Objetivo do exercício:
Reproduza as linhas abaixo, substituindo "Identify the location of" por "Find the position of" e mantendo todo o resto inalterado.

Dados fornecidos:
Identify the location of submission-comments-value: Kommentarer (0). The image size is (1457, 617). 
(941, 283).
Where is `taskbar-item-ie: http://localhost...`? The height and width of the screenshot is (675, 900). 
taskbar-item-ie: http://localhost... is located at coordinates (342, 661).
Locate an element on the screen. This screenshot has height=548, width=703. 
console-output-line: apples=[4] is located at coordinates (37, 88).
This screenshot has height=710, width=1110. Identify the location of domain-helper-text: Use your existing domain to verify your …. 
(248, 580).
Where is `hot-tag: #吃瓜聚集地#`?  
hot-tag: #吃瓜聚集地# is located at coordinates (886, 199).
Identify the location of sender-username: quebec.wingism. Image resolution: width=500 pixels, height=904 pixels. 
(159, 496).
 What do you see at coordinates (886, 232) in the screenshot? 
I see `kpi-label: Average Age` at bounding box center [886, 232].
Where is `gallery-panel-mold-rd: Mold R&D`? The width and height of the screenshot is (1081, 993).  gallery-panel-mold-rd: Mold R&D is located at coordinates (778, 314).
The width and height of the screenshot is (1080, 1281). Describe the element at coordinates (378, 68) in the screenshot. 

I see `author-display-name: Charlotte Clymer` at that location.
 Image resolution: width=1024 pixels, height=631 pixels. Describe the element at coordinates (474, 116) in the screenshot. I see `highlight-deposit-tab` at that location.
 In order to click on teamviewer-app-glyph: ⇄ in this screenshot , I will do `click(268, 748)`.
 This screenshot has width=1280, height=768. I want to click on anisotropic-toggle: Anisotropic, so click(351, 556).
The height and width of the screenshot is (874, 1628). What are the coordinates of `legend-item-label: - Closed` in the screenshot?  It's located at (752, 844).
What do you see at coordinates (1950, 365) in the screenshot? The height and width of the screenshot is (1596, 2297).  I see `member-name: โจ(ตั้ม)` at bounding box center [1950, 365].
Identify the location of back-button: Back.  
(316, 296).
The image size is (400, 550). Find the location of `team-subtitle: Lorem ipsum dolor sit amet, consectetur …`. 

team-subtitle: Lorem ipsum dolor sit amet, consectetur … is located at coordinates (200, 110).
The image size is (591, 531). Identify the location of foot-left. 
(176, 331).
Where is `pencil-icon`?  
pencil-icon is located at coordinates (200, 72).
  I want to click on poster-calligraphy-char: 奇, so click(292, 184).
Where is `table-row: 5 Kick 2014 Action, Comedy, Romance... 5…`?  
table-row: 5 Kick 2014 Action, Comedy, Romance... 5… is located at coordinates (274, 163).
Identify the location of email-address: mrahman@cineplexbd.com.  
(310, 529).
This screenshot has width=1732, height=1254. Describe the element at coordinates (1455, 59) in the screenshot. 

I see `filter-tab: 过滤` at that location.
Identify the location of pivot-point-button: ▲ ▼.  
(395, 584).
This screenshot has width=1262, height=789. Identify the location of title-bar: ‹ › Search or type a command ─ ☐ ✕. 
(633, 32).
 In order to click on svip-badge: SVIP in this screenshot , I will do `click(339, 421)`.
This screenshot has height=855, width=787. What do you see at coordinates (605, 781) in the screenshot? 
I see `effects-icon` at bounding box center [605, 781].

Resultado do exercício:
Find the position of submission-comments-value: Kommentarer (0). The image size is (1457, 617). 
(941, 283).
Where is `taskbar-item-ie: http://localhost...`? The height and width of the screenshot is (675, 900). 
taskbar-item-ie: http://localhost... is located at coordinates (342, 661).
Locate an element on the screen. This screenshot has height=548, width=703. 
console-output-line: apples=[4] is located at coordinates (37, 88).
This screenshot has height=710, width=1110. Find the position of domain-helper-text: Use your existing domain to verify your …. 
(248, 580).
Where is `hot-tag: #吃瓜聚集地#`?  
hot-tag: #吃瓜聚集地# is located at coordinates (886, 199).
Find the position of sender-username: quebec.wingism. Image resolution: width=500 pixels, height=904 pixels. 
(159, 496).
 What do you see at coordinates (886, 232) in the screenshot? 
I see `kpi-label: Average Age` at bounding box center [886, 232].
Where is `gallery-panel-mold-rd: Mold R&D`? The width and height of the screenshot is (1081, 993).  gallery-panel-mold-rd: Mold R&D is located at coordinates (778, 314).
The width and height of the screenshot is (1080, 1281). Describe the element at coordinates (378, 68) in the screenshot. 

I see `author-display-name: Charlotte Clymer` at that location.
 Image resolution: width=1024 pixels, height=631 pixels. Describe the element at coordinates (474, 116) in the screenshot. I see `highlight-deposit-tab` at that location.
 In order to click on teamviewer-app-glyph: ⇄ in this screenshot , I will do `click(268, 748)`.
 This screenshot has width=1280, height=768. I want to click on anisotropic-toggle: Anisotropic, so click(351, 556).
The height and width of the screenshot is (874, 1628). What are the coordinates of `legend-item-label: - Closed` in the screenshot?  It's located at (752, 844).
What do you see at coordinates (1950, 365) in the screenshot? The height and width of the screenshot is (1596, 2297).  I see `member-name: โจ(ตั้ม)` at bounding box center [1950, 365].
Find the position of back-button: Back.  
(316, 296).
The image size is (400, 550). Find the location of `team-subtitle: Lorem ipsum dolor sit amet, consectetur …`. 

team-subtitle: Lorem ipsum dolor sit amet, consectetur … is located at coordinates (200, 110).
The image size is (591, 531). Find the position of foot-left. 
(176, 331).
Where is `pencil-icon`?  
pencil-icon is located at coordinates (200, 72).
  I want to click on poster-calligraphy-char: 奇, so click(292, 184).
Where is `table-row: 5 Kick 2014 Action, Comedy, Romance... 5…`?  
table-row: 5 Kick 2014 Action, Comedy, Romance... 5… is located at coordinates (274, 163).
Find the position of email-address: mrahman@cineplexbd.com.  
(310, 529).
This screenshot has width=1732, height=1254. Describe the element at coordinates (1455, 59) in the screenshot. 

I see `filter-tab: 过滤` at that location.
Find the position of pivot-point-button: ▲ ▼.  
(395, 584).
This screenshot has width=1262, height=789. Find the position of title-bar: ‹ › Search or type a command ─ ☐ ✕. 
(633, 32).
 In order to click on svip-badge: SVIP in this screenshot , I will do `click(339, 421)`.
This screenshot has height=855, width=787. What do you see at coordinates (605, 781) in the screenshot? 
I see `effects-icon` at bounding box center [605, 781].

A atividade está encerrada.